MATERIAL SHOWN Start Marker

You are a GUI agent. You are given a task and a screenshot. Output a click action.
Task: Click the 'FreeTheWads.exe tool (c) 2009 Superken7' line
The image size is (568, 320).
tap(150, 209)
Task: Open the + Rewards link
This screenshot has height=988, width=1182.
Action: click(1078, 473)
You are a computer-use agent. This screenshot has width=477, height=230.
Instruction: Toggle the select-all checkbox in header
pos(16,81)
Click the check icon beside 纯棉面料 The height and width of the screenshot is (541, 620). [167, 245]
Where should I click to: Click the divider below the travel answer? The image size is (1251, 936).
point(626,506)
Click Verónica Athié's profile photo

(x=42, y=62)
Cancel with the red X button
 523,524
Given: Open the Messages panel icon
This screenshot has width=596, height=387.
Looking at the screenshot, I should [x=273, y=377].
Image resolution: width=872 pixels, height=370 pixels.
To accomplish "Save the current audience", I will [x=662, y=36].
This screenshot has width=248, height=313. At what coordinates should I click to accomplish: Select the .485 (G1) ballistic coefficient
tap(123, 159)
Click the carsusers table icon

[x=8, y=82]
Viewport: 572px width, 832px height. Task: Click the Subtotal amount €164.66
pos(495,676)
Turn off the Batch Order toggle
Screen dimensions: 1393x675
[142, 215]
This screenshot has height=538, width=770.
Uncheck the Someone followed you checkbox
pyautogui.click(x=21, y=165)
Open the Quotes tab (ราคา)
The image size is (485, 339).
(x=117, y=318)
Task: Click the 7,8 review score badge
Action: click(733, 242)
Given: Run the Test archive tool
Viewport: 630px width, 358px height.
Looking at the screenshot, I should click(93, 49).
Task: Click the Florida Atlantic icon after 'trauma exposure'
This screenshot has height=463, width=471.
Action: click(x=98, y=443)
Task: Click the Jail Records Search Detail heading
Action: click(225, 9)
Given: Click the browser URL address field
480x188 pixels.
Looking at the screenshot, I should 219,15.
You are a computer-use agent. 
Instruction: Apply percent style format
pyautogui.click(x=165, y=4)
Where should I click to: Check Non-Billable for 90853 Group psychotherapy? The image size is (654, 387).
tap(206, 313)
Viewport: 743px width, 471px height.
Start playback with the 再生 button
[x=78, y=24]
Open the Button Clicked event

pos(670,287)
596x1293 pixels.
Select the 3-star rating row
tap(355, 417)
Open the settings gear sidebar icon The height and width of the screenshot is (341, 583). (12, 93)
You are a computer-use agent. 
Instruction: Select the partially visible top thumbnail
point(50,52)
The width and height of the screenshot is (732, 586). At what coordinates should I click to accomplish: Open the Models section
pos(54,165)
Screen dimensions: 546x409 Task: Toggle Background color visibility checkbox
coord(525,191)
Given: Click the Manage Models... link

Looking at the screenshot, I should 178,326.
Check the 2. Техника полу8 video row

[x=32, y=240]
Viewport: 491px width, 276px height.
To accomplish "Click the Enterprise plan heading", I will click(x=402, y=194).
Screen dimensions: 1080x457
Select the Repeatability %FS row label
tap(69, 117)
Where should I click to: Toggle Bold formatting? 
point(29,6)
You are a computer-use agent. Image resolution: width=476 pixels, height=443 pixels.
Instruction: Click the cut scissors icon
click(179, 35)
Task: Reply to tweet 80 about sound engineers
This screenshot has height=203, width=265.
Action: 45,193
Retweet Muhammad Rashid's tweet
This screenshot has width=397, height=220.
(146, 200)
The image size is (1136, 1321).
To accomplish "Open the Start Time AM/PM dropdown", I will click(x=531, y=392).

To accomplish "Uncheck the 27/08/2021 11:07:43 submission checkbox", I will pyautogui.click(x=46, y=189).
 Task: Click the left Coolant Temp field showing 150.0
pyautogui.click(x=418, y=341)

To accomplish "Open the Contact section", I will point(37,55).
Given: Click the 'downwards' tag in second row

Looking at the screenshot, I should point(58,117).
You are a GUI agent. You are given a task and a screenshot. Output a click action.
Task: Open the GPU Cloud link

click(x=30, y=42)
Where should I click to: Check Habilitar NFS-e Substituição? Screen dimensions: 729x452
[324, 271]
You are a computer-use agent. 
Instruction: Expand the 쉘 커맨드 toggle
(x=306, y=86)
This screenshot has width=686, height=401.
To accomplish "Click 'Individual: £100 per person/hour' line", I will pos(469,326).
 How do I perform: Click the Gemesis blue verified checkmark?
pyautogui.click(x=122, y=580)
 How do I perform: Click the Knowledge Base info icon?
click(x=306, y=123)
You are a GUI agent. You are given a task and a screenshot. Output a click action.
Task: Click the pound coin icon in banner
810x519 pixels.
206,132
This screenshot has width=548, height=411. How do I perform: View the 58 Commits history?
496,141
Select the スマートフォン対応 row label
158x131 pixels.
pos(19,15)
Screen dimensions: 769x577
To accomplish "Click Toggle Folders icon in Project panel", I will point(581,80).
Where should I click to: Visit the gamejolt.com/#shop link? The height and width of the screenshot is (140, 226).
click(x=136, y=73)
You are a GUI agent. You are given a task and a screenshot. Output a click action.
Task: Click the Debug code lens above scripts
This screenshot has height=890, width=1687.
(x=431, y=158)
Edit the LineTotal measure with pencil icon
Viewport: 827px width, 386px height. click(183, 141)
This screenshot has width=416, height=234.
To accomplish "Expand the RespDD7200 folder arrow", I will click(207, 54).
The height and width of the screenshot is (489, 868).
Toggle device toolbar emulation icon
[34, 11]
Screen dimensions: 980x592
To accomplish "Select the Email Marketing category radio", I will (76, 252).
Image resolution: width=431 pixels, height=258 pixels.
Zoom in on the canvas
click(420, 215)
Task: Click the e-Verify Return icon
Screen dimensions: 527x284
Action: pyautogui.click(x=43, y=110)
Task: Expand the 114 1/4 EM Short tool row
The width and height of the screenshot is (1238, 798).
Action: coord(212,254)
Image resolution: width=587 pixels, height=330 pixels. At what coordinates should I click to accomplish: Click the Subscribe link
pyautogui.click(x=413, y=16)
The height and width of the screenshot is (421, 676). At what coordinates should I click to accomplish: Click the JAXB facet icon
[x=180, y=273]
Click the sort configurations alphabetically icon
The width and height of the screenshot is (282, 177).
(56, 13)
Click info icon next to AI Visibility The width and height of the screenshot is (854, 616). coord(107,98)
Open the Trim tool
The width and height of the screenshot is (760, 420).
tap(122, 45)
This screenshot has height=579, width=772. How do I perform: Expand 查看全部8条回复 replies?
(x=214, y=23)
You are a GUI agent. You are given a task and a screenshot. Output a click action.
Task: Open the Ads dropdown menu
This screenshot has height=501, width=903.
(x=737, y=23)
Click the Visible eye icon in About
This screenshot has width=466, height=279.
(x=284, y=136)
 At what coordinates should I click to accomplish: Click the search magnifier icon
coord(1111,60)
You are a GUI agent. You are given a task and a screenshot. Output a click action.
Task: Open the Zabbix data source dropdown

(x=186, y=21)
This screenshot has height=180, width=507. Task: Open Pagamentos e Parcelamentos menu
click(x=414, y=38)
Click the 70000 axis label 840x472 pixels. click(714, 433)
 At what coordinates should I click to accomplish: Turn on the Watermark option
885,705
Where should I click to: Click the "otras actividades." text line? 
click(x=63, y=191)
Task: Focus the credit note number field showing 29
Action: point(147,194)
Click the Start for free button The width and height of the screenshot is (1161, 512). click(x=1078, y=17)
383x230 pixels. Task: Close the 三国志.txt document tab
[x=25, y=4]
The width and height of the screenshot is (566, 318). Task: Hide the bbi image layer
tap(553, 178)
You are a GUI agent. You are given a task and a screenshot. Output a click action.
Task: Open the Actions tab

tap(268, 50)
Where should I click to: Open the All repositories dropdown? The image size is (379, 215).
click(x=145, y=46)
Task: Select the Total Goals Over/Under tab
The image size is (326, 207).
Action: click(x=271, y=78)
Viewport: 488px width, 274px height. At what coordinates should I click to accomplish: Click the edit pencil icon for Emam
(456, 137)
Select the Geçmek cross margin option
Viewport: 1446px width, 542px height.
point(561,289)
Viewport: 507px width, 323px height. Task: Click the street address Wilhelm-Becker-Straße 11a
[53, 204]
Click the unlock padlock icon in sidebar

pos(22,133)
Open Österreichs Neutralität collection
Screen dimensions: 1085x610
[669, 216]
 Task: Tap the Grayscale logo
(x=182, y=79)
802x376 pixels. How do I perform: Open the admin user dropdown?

MATERIAL SHOWN End Marker

ASSIGNED TASK: Among the records, find all lines that include the string "will" and return them.

THE ANSWER:
To accomplish "Save the current audience", I will [x=662, y=36].
To accomplish "Click the Enterprise plan heading", I will click(x=402, y=194).
To accomplish "Open the Start Time AM/PM dropdown", I will click(x=531, y=392).
To accomplish "Uncheck the 27/08/2021 11:07:43 submission checkbox", I will pyautogui.click(x=46, y=189).
To accomplish "Open the Contact section", I will point(37,55).
To accomplish "Click 'Individual: £100 per person/hour' line", I will pos(469,326).
To accomplish "Click Toggle Folders icon in Project panel", I will point(581,80).
To accomplish "Expand the RespDD7200 folder arrow", I will click(207, 54).
To accomplish "Select the Email Marketing category radio", I will (76, 252).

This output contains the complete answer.